Problem to solve: Retype the passage on combat engineers without changes, everything from "January-February 1989 INFANTRY" down to "be fully developed.".

January-February 1989 INFANTRY

 

With the introduction of AirLand Battle doctrine, offensive operations have once again come to the forefront of U.S. land warfare doctrine, and at the core of this doctrine is the combined arms team. As an integral part of this team, the combat engineer is found on the battlefield alongside and often in front of the infantryman and the tanker. Unfortunately, though, the specific way in which divisional combat engineers fit into the AirLand Battle scheme has yet to be fully developed.

 

Throughout history, the combat engineer's mobility mission has been to preserve the momentum of the attack by breaching enemy obstacles and fortifications. This mobility mission will be critical to success on any future battlefield. To close with and destroy the enemy is, after all, any army's primary goal.

While technology has greatly increased the infantryman's and the tanker's ability to destroy the enemy, very little effort has been aimed at increasing the combat engineer's ability to get the infantryman and the tanker forward so that they can complete their missions. Although mobility is the combat engineer's primary mission in the offense, it is a mission he is ill-equipped to perform, given the assets available to him. Promises of things to come, "notional" assets, and RE- FORGER 3xS index cards will not breach lanes through op- posing force minefields and antitank ditches.

 

Combat engineers have proved, however, that they can over- come this equipment handicap through an imaginative use of the assets currently in the inventory. This action has resulted in the development of an engineer counter-obstacle team (COT). The COT, properly trained and employed, is the only element available today that can reasonably guarantee the maneuver of the combined arms team in the spirit of AirLand Battle doctrine.

 

Before discussing the use of the COT, however, another aspect of mobility needs attention. One of the basic impediments to successful maneuver today is the combined arms team's' misunderstanding of Soviet counter mobility capabilities. Despite common belief, defensive operations' are not anathema to the Soviets. Although they do consider the offensive as the only means of achieving decisive victory, they constantly emphasize the defense as a temporary form of combat that makes the transition to the offense easier.

 

In World War II, in fact, the Soviets showed themselves to be masters of the defense, waging some of the greatest defensive battles in history-such as those at Stalingrad, Moscow, and Kursk. They attained excellent results in constructing positions and dummy installations and in using camouflage. In open terrain, they dug wide and deep antitank ditches, often many miles long, and they set up numerous minefields, wire obstacles, entanglements, and other obstacles.

Supplied records:
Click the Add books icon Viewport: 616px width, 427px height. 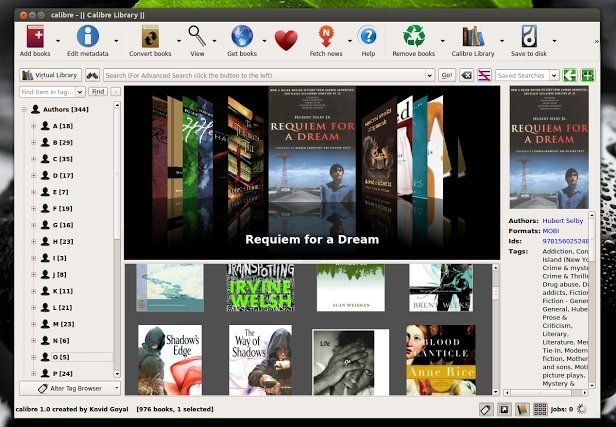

--

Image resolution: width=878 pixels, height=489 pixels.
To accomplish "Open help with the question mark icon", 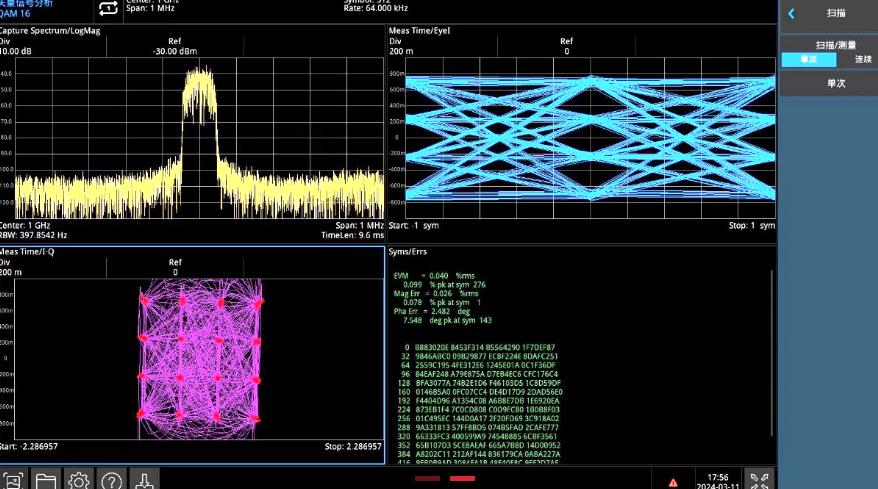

Response:
January-February 1989 INFANTRY

 

With the introduction of AirLand Battle doctrine, offensive operations have once again come to the forefront of U.S. land warfare doctrine, and at the core of this doctrine is the combined arms team. As an integral part of this team, the combat engineer is found on the battlefield alongside and often in front of the infantryman and the tanker. Unfortunately, though, the specific way in which divisional combat engineers fit into the AirLand Battle scheme has yet to be fully developed.